Depuis 3 ans Emmanuel Macron n’a cessé de repousser son discours sur le communautarisme. Malgré quelques bonnes propositions (que nous portons d’ailleurs depuis longtemps), les mesures qu’il a présentées vendredi dernier ne suffiront pas à vaincre l’islam politique. Emmanuel Macron ne va pas au fond des choses. Il égrène les conséquences du communautarisme islamiste sans s’intéresser aux causes, à commencer par la première : le laisser aller migratoire. Si nous nous ne reconduisons pas aux frontières les clandestins, si nous ne mettons pas un frein au regroupement familial, si nous ne modifions pas la loi pour expulser les étrangers qui ne respectent pas nos lois, nous ne gagnerons pas cette guerre contre le communautarisme islamiste. Car si dans bien des quartiers, les populations se séparent, c’est d’abord parce que les frontières que nous ne tenons plus se reconstituent sur le territoire national, élevant des murs selon les origines et les confessions. Et ce n’est pas en enseignant l’arabe à l’école, comme le veut le Président de la République, que nous briserons ces frontières communautaires, mais par l’apprentissage de notre langue, de notre histoire, de nos valeurs.
Pour lutter contre l’islam radical, il faut agir vite et fort si nous ne voulons pas nous retrouver submergés par la marée islamiste. Mettons fin à l’immigration galopante qui n’est pas maitrisée : c’est aussi ce qui permettra une meilleure assimilation.
Vous êtes opposés à un Islam de France, mais comment agir sur l’islamisme autrement ?

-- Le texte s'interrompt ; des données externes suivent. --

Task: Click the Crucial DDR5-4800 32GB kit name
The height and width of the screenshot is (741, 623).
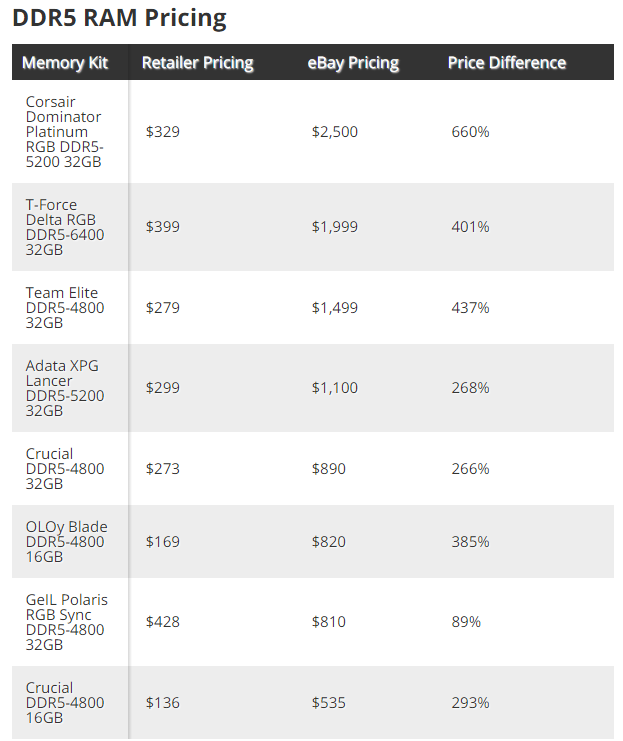Action: tap(64, 469)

Je me suis toujours opposé à un islam de France. On a créé le Conseil National du Culte Musulman, est- ce que ça a empêché le terrorisme ? Non. Il est bien sûr naturel de discuter avec les représentants des cultes. Mais les Français n’attendent pas de l’Etat qu’il crée un Islam de France, ils attendent de lui qu’il combatte l’islamisme et renforce la laïcité. Ce n’est pas l’islam de France que nous devons opposer à l’islamisme, c’est la France, tout simplement ! La lutte contre l’islam radical requiert du courage. Je propose par exemple l’interdiction du voile islamique à l’université publique et lors des sorties scolaires, la transformation du port de la burqa en délit avec suppression des allocations familiales pour les récidivistes ou encore l’interdiction des listes communautaires aux élections. Emmanuel Macron continue de s’opposer à ces mesures dont certaines ont pourtant été votées par le Sénat !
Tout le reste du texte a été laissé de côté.